# About this task
The copy you return must begin at the line containing "You are a GUI" and end at the final line of the listing below, with every picture left out.
START Task inputs
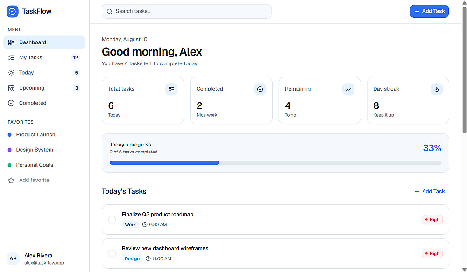The image size is (467, 272).
Task: Click the blue Add Task button
Action: pyautogui.click(x=429, y=11)
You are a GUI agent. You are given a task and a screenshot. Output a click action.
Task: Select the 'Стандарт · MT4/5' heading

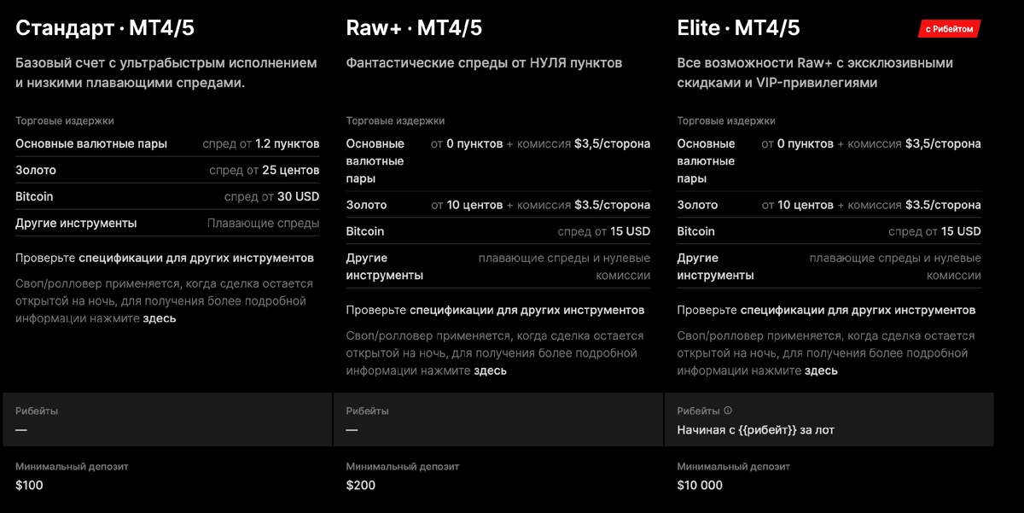coord(105,28)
END Task inputs
# Response box
You are a GUI agent. You are given a task and a screenshot. Output a click action.
Task: Select the 'Стандарт · MT4/5' heading

coord(105,28)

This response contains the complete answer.